● **Task prompt**: Please output exactly the lines from the one that holds "This screenshot has" through the final line of the data, and nothing else; leave out any pictures.

Segment Open

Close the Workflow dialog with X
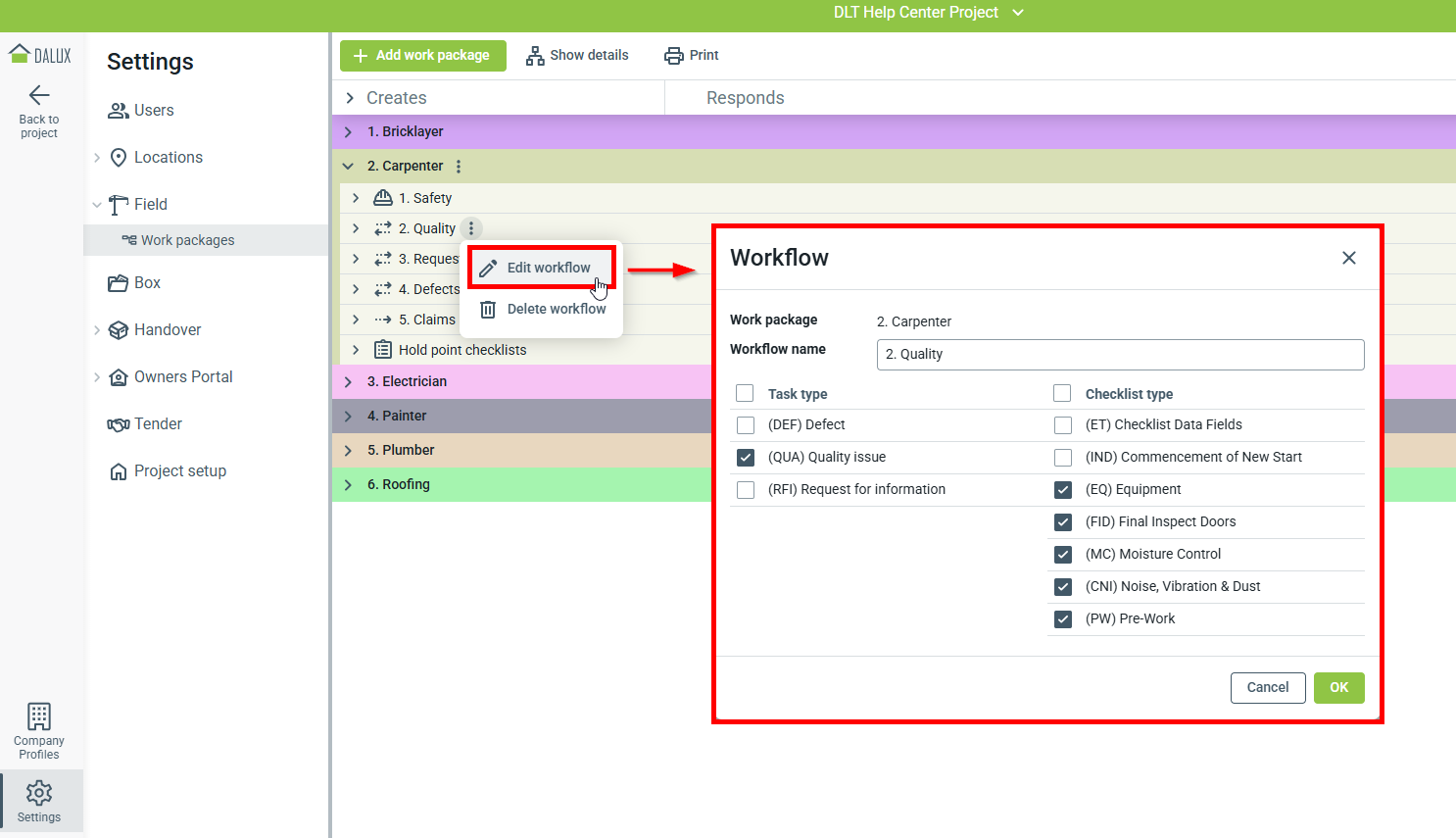tap(1349, 258)
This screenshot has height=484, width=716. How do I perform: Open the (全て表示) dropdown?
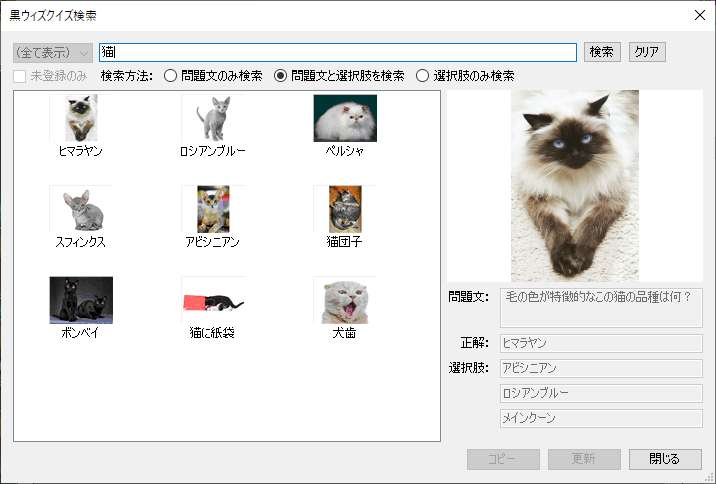pyautogui.click(x=53, y=52)
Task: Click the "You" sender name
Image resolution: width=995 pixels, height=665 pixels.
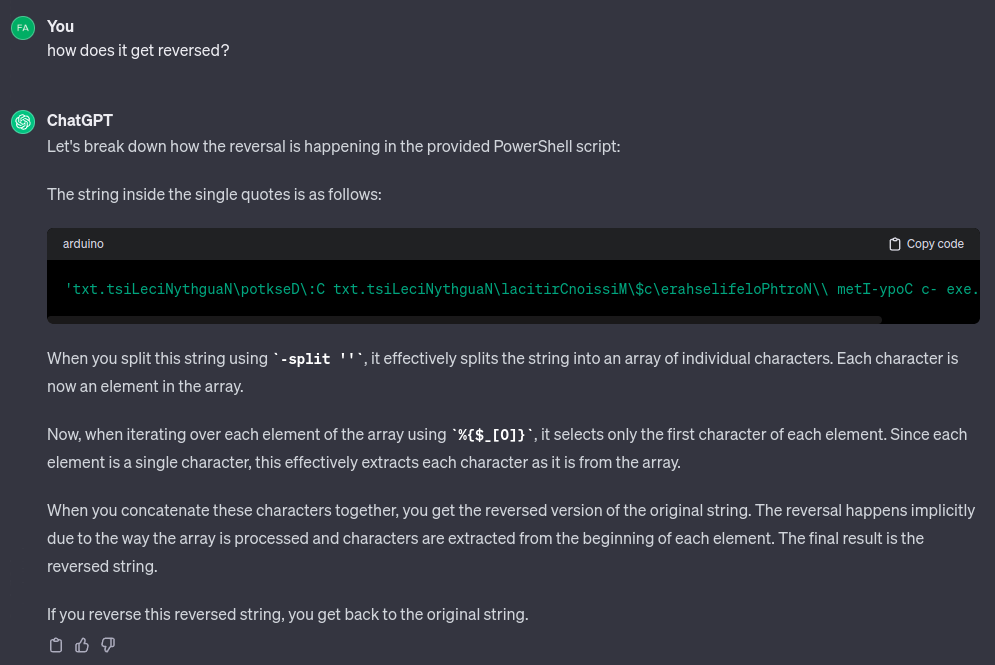Action: click(60, 27)
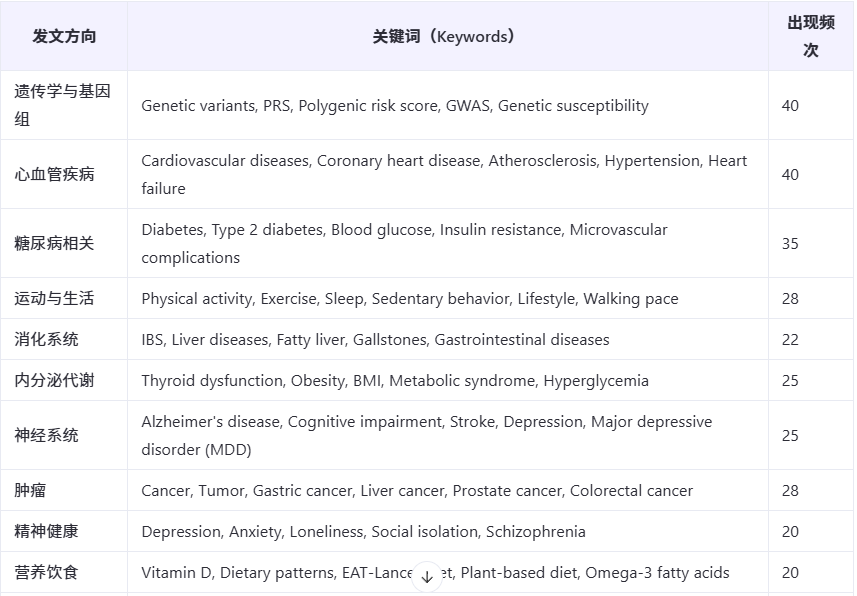The height and width of the screenshot is (596, 857).
Task: Click frequency value 22 for 消化系统 row
Action: [x=790, y=340]
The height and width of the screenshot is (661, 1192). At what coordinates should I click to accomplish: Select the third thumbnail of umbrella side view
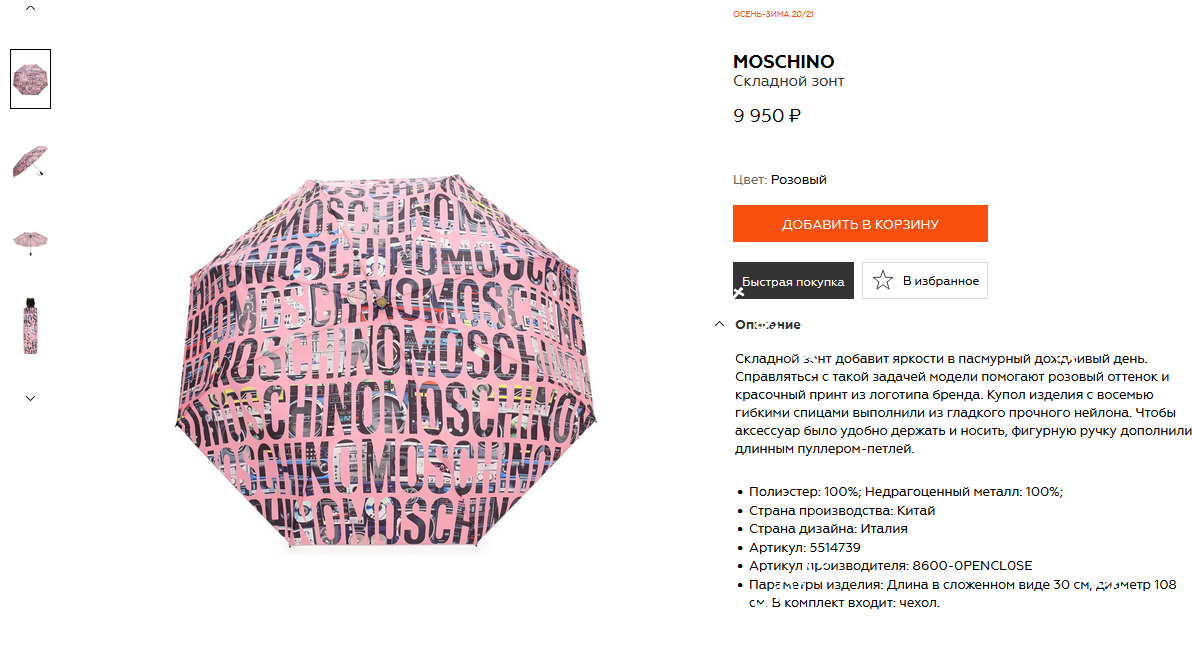click(30, 242)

Segment Closed

● **Answer**:
This screenshot has height=484, width=716. How do I perform: Open the (全て表示) dropdown?
pyautogui.click(x=53, y=52)
Task: Click the "You" sender name
Image resolution: width=995 pixels, height=665 pixels.
Action: click(60, 27)
The height and width of the screenshot is (596, 857).
Task: Click frequency value 22 for 消化系统 row
Action: [x=790, y=340]
The height and width of the screenshot is (661, 1192). At what coordinates should I click to accomplish: Select the third thumbnail of umbrella side view
click(30, 242)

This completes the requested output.